I have been trying to sell some hides mostly **** and fox, and this guy won't return my phone calls, I spoke to him on the phone and he gave me a time to call him back, then he wouldn't answer. so I just thought I'd let you guys know this guy is not the person to do business with. does anyone know of a fur buyer in the flint area other than mark henke that is willing to actually answer the phone and buy my furs?


----------



## Corey.223 (Jan 6, 2006)

http://www.michigan.gov/documents/furbuy_85691_7.PDF this is all the licensed fur buyers in michigan. I have called alot from the west michigan area and came up with just a couple that still did it. Alot are just looking for deer hides.

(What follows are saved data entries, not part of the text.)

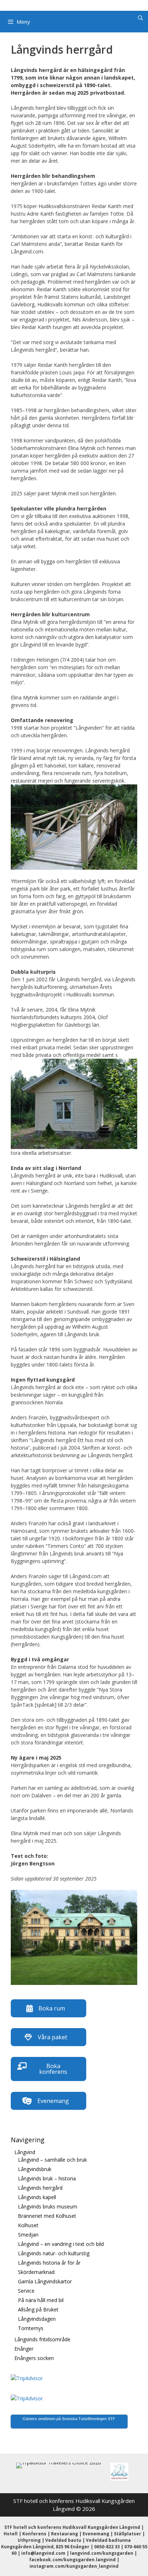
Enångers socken (34, 2358)
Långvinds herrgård (40, 2187)
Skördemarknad (36, 2272)
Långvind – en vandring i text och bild (61, 2244)
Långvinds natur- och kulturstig (53, 2253)
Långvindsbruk (34, 2169)
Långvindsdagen (37, 2318)
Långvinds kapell (37, 2197)
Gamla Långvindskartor (45, 2281)
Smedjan (28, 2234)
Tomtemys (30, 2328)
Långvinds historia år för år (49, 2262)
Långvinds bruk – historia (47, 2178)
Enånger (23, 2348)
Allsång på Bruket (38, 2309)
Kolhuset (28, 2225)
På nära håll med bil (41, 2300)
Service (26, 2290)
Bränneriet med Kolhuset (47, 2215)
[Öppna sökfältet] (140, 18)
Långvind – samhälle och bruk (52, 2159)
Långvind (24, 2152)
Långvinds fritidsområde (42, 2339)
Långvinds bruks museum (47, 2206)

Just an idea.


----------



## Joe R. (Jan 9, 2002)

Willard Prey
Attica, MI


----------



## franky (Apr 14, 2004)

Frostbite used to work at my school and i would talk to him all the time and he told me about a guy in swartz creek that sells furs, i think it was called Fritzes Furs or something along those lines.


----------



## BillBuster (Apr 25, 2005)

Pat Haney in Ortonville bought fur for years I dont know if he still does.


----------



## daddyduck (Nov 2, 2001)

mydogisscout said:


> I have been trying to sell some hides mostly **** and fox, and this guy won't return my phone calls, I spoke to him on the phone and he gave me a time to call him back, then he wouldn't answer. so I just thought I'd let you guys know this guy is not the person to do business with. does anyone know of a fur buyer in the flint area other than mark henke that is willing to actually answer the phone and buy my furs?



And here i thought it was just me...:smile-mad :rant:


----------